Though the instrumentation and lineup have evolved, the band’s jug spirit remains. Since 2001, QCJB features multiple vocalists with mandolin, guitar, accordion, stand-up bass, harmonica and, of course, tap dancing. The repertoire includes original arrangements of standards (Choo Choo Ch-Boogie, It Don’t Mean a Thing if it Ain’t Got That Swing), songs to listen and laugh to (Dance Around in Your Bones, My Dog Loves Your Dog, Intelligent Design) and a handful of originals (Poultrygeist, Lunch with Jesus). Greetings from Quake City was released in 2006.

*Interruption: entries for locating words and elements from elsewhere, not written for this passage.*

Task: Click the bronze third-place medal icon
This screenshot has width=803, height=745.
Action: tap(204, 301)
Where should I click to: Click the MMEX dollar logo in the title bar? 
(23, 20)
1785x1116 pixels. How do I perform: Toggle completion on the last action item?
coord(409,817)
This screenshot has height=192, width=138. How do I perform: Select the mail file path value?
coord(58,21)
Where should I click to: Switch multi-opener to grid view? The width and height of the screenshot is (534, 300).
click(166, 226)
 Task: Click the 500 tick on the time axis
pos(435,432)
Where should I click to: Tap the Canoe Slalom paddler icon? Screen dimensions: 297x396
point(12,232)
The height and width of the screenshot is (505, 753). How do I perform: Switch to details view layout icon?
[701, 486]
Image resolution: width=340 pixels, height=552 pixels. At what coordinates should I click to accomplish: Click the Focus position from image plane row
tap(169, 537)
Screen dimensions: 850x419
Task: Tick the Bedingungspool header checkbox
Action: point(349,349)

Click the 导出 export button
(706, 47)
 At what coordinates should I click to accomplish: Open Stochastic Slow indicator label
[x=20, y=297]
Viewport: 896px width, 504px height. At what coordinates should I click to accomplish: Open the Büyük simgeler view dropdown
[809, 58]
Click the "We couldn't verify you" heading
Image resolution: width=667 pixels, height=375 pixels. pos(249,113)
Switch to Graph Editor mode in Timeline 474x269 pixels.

QCJB is hard at work this summer recording its third CD: Cordon Bleu, available early fall 2010.
QCJB‘s current lineup has been together since 2001. The band is a quartet, but most often performs with one or more of their favorite guest artists.
Natasha Haugnes — vocals, tap dancing, guitar, snare drum, washboard
Myron Grossman — stand-up bass, harmonica, vocals
Steve Scott — mandolin, vocals, stand-up bass
John Tuttle — guitar, accordion, vocals
Recent honorary QCJBers include Doug Cross (saxophone, vocals), Ted Silverman (mandolin, guitar), Michael Schwartz (guitar), Kerry Parker (fiddle), Victor Landweber (guitar), Mark Gagliardi (guitar, harmonica, vocals), John Bidwell (dobro) and Jeff Terflinger (fiddle).